Sonunda kitap okumaya yeniden dönebildim. Metin Savaş’ın yazdığı Efendi Dayının Kozalakları kitabına başladım. Şimdilik iyi gidiyor. Öksürük, düne göre azalmakla beraber hala peşimi bırakmış değil. İnstagram’da, Muzaffer İzgü’nün bir sözüne denk geldim ve hayran kaldım. “Kitap okuyan çocuk düşünmeye başlar, soru sorar. Değişmiştir o artık, sürünün koyunu değildir. Bir bireydir.” demiş. İşte okumanın önemi. Gülse Birsel de son günlerde yaşanan kadın cinayetleri ve tacizler hakkında konuşmuş. Hava karardıktan sonra bir kadının ne kadar güvende yürüdüğü, o ülkenin medeniyet göstergesidir demiş. Cüneyt Özdemir, YouTube kanalındaki canlı yayınının başlığını da Gülse Birsel’in bu açıklamasından koymuş. Gülse Birsel bile sokaktaki şiddete isyan ediyorsa, vatandaş ne yapsın? demiş.

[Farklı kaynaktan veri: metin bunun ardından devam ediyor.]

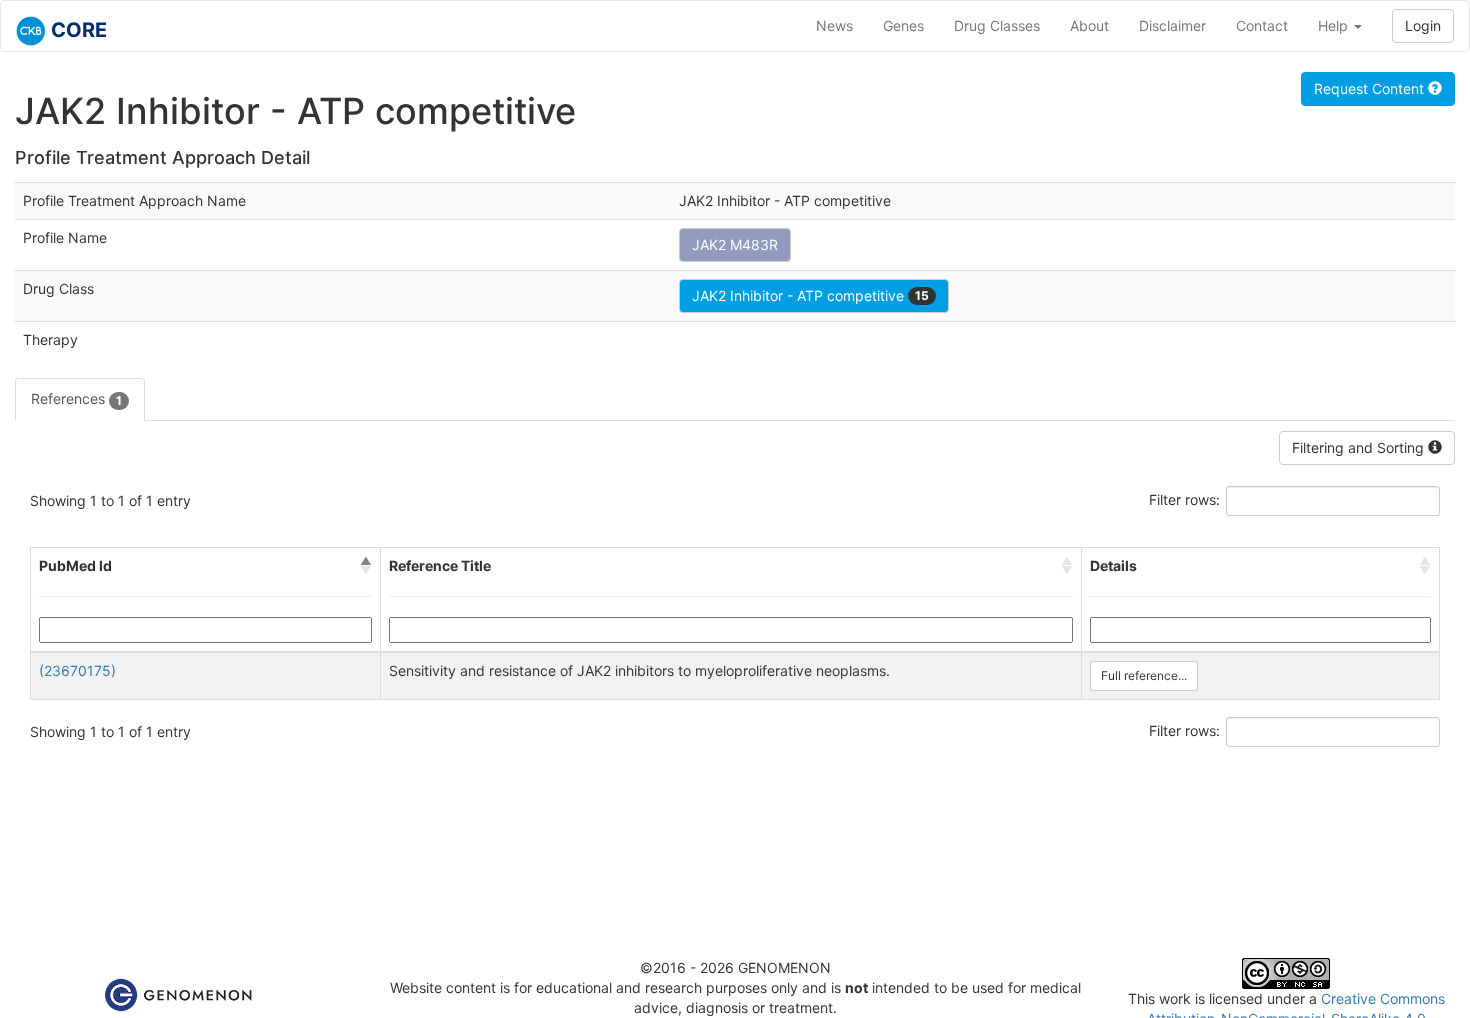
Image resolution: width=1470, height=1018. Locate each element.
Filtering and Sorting (1360, 447)
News (834, 25)
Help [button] (1335, 25)
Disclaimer (1172, 25)
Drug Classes (997, 25)
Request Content (1371, 88)
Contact (1262, 25)
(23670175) (77, 670)
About (1089, 25)
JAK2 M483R (735, 244)
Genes (903, 25)
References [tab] (76, 398)
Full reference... (1144, 675)
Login (1423, 25)
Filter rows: (1184, 499)
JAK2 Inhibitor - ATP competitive (810, 295)
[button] (366, 566)
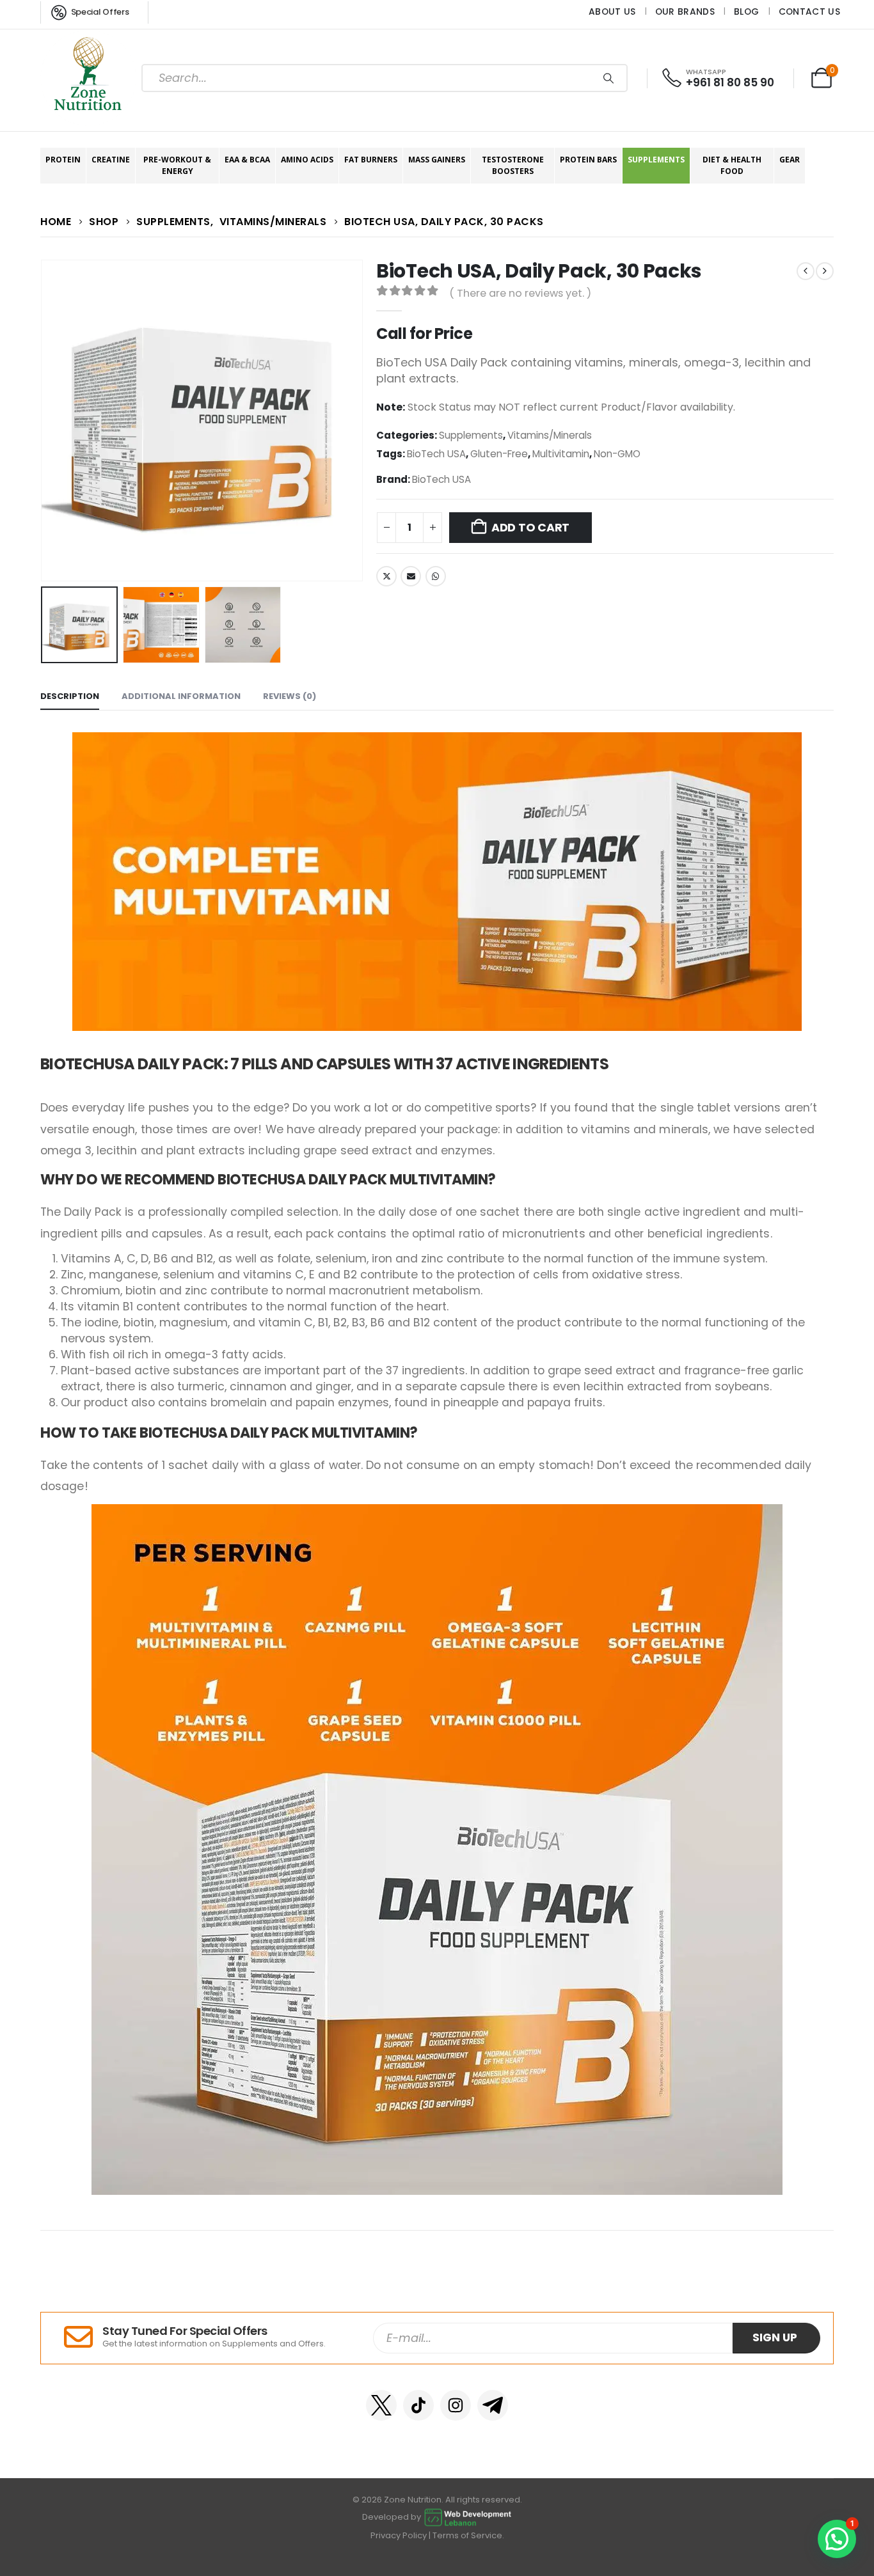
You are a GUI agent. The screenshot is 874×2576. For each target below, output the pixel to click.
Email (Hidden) (411, 576)
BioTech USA (436, 453)
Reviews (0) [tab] (289, 696)
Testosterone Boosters (513, 165)
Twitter (386, 576)
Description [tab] (69, 696)
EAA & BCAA (247, 159)
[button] (43, 420)
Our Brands (685, 11)
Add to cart (530, 527)
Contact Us (809, 11)
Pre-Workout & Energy (177, 165)
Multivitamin (560, 453)
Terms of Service (467, 2535)
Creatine (110, 159)
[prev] (805, 271)
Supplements (656, 159)
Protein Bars (588, 159)
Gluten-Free (499, 453)
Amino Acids (307, 159)
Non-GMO (617, 453)
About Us (612, 11)
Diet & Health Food (732, 165)
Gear (789, 159)
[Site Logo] (88, 78)
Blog (746, 11)
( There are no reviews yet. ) (520, 293)
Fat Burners (370, 159)
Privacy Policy (398, 2535)
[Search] (608, 78)
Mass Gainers (436, 159)
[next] (825, 271)
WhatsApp (435, 576)
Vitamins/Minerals (549, 435)
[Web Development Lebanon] (467, 2517)
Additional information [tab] (181, 696)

Ülke iyice Teksas'a döndü...

Hala öksürük geçmedi. Geçmeyen öksürük yapmışlar. Doktora sorduk. En az bir ay geçmiyormuş öksürük. Yine kitaba bir türlü başlayamadım. Gerçekten bir ara vermeye kalkınca bir daha başlamak zor oluyormuş. Ülke iyice Teksas’a döndü. Her yerden intihar, cinayet haberleri geliyor. Ülke olarak nereye koşuyoruz bilmiyorum. Böyle bir ortamda insanın tadı tuzu nasıl olabilir ki? İphone 8 kullanıyorum. Ara ara donma yapmaya başladı. Galatasaray zor bela Alanyaspor’u 1-0 yendi. Okan Buruk ve Galatasaray için hiç iyi sinyaller değil bunlar. Oktay Kaynarca, Kim Milyoner Olmak İster’i zorla sunuyor sanki. Hiç zevk almıyor gibi bir hali var. Bitse de gitsek der gibi vücut dili.

Geçmeyen grip...

Hala gribi atlatma aşmasındayım. Halsizliğim biraz olsun geçti. Şimdi de öksürük nöbetleri başladı. Başladı mı durmuyor. İki dişi kedimizi belediye sağ olsun kısırlaştırdı. Bugün bir hafta, bir gün oldu. Dikişlerin kendi kendilerine atmalarını bekliyoruz. Öyle olurmuş. Dikişler, kendi kendilerine atarmış. Galatasaray, Avrupa Ligi’nde, Skola mıdır nedir, bir takımla berabere kaldı. Şimdi hiç Alanyaspor maçını heyecanla beklemiyorum. Türkiye’de 100 defa şampiyon olsan ne? Avrupa’da başarı elde edemedikten sonra. Joker filminin ikincisi vizyona giriyormuş. İlk filmi çok büyük ses getirmişti. O sese kendimi kaptırarak filmi izlemiştim. Ama film hayat enerjimi almıştı. O yüzden ikincisini izlemem artık. Filmin tarzı, bana göre değil yani.